[Records supplied — start]

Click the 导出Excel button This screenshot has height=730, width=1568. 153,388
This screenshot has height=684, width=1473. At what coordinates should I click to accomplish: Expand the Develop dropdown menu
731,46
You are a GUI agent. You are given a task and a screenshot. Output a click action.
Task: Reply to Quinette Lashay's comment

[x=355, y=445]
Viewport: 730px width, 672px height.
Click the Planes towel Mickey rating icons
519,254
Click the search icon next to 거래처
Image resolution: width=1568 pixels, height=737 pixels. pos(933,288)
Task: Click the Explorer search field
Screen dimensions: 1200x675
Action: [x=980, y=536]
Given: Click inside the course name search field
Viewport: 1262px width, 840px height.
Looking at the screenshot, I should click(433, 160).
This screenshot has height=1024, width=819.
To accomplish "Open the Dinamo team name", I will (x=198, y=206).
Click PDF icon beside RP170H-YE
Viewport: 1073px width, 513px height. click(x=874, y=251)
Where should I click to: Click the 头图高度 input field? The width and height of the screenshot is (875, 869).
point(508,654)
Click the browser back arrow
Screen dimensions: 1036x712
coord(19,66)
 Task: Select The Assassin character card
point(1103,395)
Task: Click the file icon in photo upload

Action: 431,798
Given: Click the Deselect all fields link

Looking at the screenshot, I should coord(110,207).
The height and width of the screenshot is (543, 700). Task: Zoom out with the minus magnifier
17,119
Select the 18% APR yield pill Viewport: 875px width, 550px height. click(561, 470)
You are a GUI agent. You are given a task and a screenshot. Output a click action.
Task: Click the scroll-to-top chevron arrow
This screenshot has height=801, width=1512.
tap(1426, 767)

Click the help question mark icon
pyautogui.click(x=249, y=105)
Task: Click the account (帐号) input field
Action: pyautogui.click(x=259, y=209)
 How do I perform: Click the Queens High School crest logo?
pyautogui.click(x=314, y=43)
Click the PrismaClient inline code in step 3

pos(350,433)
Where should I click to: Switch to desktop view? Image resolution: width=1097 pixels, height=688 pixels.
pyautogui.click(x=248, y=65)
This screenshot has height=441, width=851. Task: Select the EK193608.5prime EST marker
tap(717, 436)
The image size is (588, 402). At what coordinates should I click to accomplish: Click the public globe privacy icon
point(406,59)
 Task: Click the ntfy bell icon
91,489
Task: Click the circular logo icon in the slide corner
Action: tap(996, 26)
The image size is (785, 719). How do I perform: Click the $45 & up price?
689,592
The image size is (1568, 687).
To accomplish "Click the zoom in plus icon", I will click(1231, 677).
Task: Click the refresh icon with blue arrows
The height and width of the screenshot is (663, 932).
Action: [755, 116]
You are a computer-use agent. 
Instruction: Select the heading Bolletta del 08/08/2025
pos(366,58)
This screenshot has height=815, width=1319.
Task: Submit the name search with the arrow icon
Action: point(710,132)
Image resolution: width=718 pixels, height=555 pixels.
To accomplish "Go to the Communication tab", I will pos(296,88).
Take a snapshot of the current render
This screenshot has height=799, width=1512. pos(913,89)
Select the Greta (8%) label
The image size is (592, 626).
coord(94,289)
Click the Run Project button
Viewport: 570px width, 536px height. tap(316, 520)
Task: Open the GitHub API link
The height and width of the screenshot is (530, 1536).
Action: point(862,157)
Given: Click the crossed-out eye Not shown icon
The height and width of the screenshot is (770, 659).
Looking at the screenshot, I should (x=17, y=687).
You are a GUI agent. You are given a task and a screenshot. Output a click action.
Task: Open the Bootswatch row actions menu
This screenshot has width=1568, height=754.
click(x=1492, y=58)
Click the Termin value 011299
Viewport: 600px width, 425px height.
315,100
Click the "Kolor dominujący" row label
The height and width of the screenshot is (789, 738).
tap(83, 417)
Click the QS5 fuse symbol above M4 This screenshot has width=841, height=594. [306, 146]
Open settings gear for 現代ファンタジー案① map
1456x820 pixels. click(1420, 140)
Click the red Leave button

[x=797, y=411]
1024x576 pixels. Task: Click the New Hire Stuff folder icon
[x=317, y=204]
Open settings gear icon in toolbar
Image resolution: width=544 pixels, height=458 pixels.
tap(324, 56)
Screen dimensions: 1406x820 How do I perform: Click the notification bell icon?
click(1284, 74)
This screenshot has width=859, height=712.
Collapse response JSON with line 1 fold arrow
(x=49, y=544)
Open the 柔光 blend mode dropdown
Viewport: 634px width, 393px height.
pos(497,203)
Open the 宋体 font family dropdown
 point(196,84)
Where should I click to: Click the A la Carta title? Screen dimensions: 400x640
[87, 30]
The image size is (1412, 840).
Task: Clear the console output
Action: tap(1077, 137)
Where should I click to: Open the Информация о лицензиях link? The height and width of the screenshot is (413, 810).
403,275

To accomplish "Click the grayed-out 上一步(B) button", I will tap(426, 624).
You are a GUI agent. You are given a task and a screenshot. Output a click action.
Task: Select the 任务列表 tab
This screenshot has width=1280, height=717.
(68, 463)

[Records supplied — finish]

What you should do.
Your answer should be every entry above, repeated exactly.

Result for this task.
Click the 导出Excel button This screenshot has height=730, width=1568. 153,388
This screenshot has height=684, width=1473. At what coordinates should I click to accomplish: Expand the Develop dropdown menu
731,46
You are a GUI agent. You are given a task and a screenshot. Output a click action.
Task: Reply to Quinette Lashay's comment

[x=355, y=445]
Viewport: 730px width, 672px height.
Click the Planes towel Mickey rating icons
519,254
Click the search icon next to 거래처
Image resolution: width=1568 pixels, height=737 pixels. pos(933,288)
Task: Click the Explorer search field
Screen dimensions: 1200x675
Action: [x=980, y=536]
Given: Click inside the course name search field
Viewport: 1262px width, 840px height.
Looking at the screenshot, I should click(433, 160).
This screenshot has height=1024, width=819.
To accomplish "Open the Dinamo team name", I will (x=198, y=206).
Click PDF icon beside RP170H-YE
Viewport: 1073px width, 513px height. click(x=874, y=251)
Where should I click to: Click the 头图高度 input field? The width and height of the screenshot is (875, 869).
point(508,654)
Click the browser back arrow
Screen dimensions: 1036x712
coord(19,66)
 Task: Select The Assassin character card
point(1103,395)
Task: Click the file icon in photo upload

Action: 431,798
Given: Click the Deselect all fields link

Looking at the screenshot, I should coord(110,207).
The height and width of the screenshot is (543, 700). Task: Zoom out with the minus magnifier
17,119
Select the 18% APR yield pill Viewport: 875px width, 550px height. click(561, 470)
You are a GUI agent. You are given a task and a screenshot. Output a click action.
Task: Click the scroll-to-top chevron arrow
This screenshot has height=801, width=1512.
tap(1426, 767)

Click the help question mark icon
pyautogui.click(x=249, y=105)
Task: Click the account (帐号) input field
Action: pyautogui.click(x=259, y=209)
 How do I perform: Click the Queens High School crest logo?
pyautogui.click(x=314, y=43)
Click the PrismaClient inline code in step 3

pos(350,433)
Where should I click to: Switch to desktop view? Image resolution: width=1097 pixels, height=688 pixels.
pyautogui.click(x=248, y=65)
This screenshot has height=441, width=851. Task: Select the EK193608.5prime EST marker
tap(717, 436)
The image size is (588, 402). At what coordinates should I click to accomplish: Click the public globe privacy icon
point(406,59)
 Task: Click the ntfy bell icon
91,489
Task: Click the circular logo icon in the slide corner
Action: tap(996, 26)
The image size is (785, 719). How do I perform: Click the $45 & up price?
689,592
The image size is (1568, 687).
To accomplish "Click the zoom in plus icon", I will click(1231, 677).
Task: Click the refresh icon with blue arrows
The height and width of the screenshot is (663, 932).
Action: [755, 116]
You are a computer-use agent. 
Instruction: Select the heading Bolletta del 08/08/2025
pos(366,58)
This screenshot has height=815, width=1319.
Task: Submit the name search with the arrow icon
Action: point(710,132)
Image resolution: width=718 pixels, height=555 pixels.
To accomplish "Go to the Communication tab", I will pos(296,88).
Take a snapshot of the current render
This screenshot has height=799, width=1512. pos(913,89)
Select the Greta (8%) label
The image size is (592, 626).
coord(94,289)
Click the Run Project button
Viewport: 570px width, 536px height. tap(316, 520)
Task: Open the GitHub API link
The height and width of the screenshot is (530, 1536).
Action: point(862,157)
Given: Click the crossed-out eye Not shown icon
The height and width of the screenshot is (770, 659).
Looking at the screenshot, I should (x=17, y=687).
You are a GUI agent. You are given a task and a screenshot. Output a click action.
Task: Open the Bootswatch row actions menu
This screenshot has width=1568, height=754.
click(x=1492, y=58)
Click the Termin value 011299
Viewport: 600px width, 425px height.
315,100
Click the "Kolor dominujący" row label
The height and width of the screenshot is (789, 738).
tap(83, 417)
Click the QS5 fuse symbol above M4 This screenshot has width=841, height=594. [306, 146]
Open settings gear for 現代ファンタジー案① map
1456x820 pixels. click(1420, 140)
Click the red Leave button

[x=797, y=411]
1024x576 pixels. Task: Click the New Hire Stuff folder icon
[x=317, y=204]
Open settings gear icon in toolbar
Image resolution: width=544 pixels, height=458 pixels.
tap(324, 56)
Screen dimensions: 1406x820 How do I perform: Click the notification bell icon?
click(1284, 74)
This screenshot has width=859, height=712.
Collapse response JSON with line 1 fold arrow
(x=49, y=544)
Open the 柔光 blend mode dropdown
Viewport: 634px width, 393px height.
pos(497,203)
Open the 宋体 font family dropdown
 point(196,84)
Where should I click to: Click the A la Carta title? Screen dimensions: 400x640
[87, 30]
The image size is (1412, 840).
Task: Clear the console output
Action: tap(1077, 137)
Where should I click to: Open the Информация о лицензиях link? The height and width of the screenshot is (413, 810).
403,275

To accomplish "Click the grayed-out 上一步(B) button", I will tap(426, 624).
You are a GUI agent. You are given a task and a screenshot. Output a click action.
Task: Select the 任务列表 tab
This screenshot has width=1280, height=717.
(68, 463)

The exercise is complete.